- [Set task]
Please quote the entries word for word, beginning at the line that contains "The image size is (784, 1546)." and stopping after the line that contains "pyautogui.click(x=105, y=951)". Leave the pictures out.
┌─ Information given
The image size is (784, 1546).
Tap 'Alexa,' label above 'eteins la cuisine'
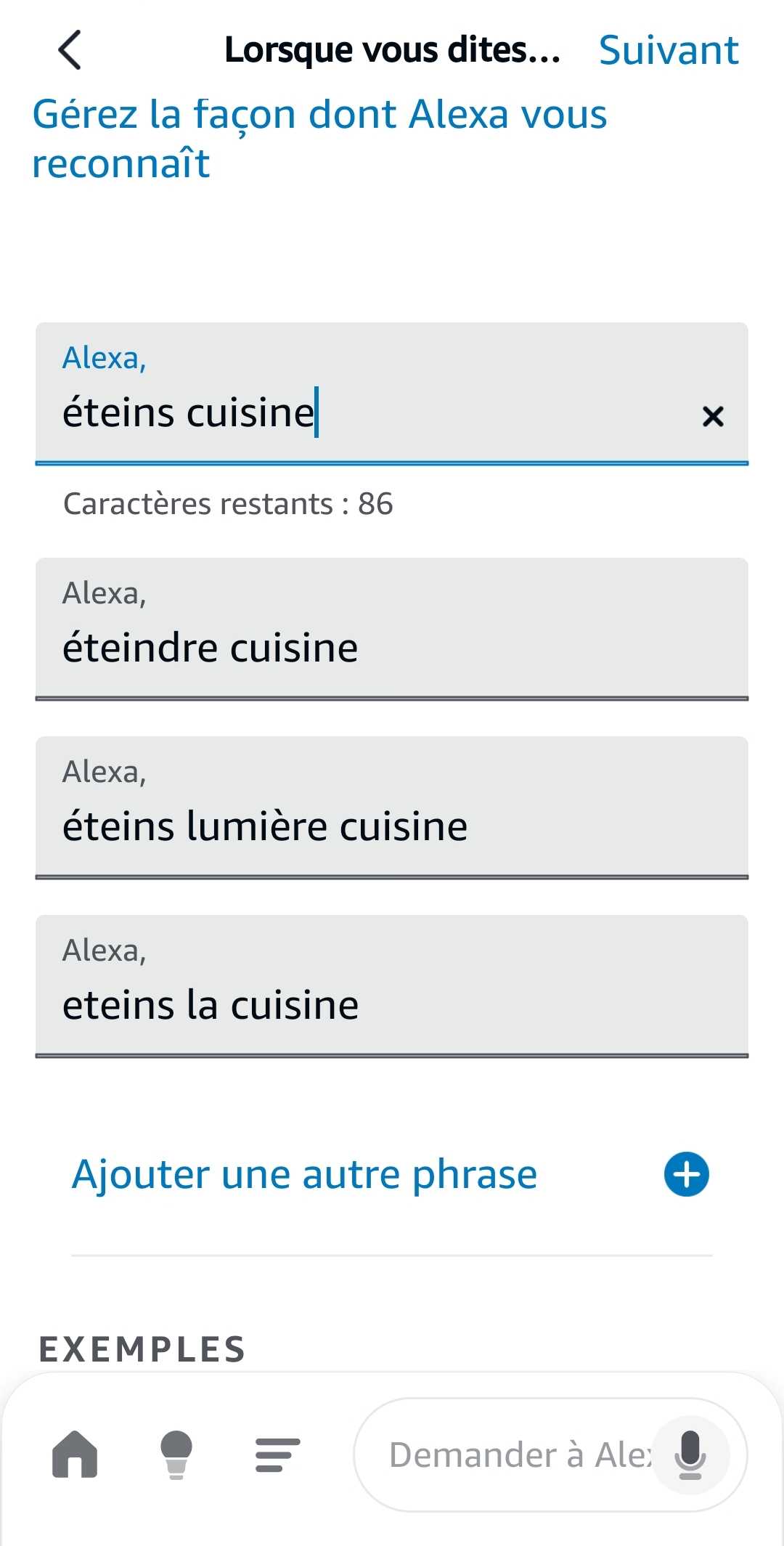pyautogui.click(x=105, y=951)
└─
┌─ Information given
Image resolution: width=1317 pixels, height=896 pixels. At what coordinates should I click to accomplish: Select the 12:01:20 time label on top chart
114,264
└─
- [The response]
The image size is (784, 1546).
Tap 'Alexa,' label above 'eteins la cuisine'
pyautogui.click(x=105, y=951)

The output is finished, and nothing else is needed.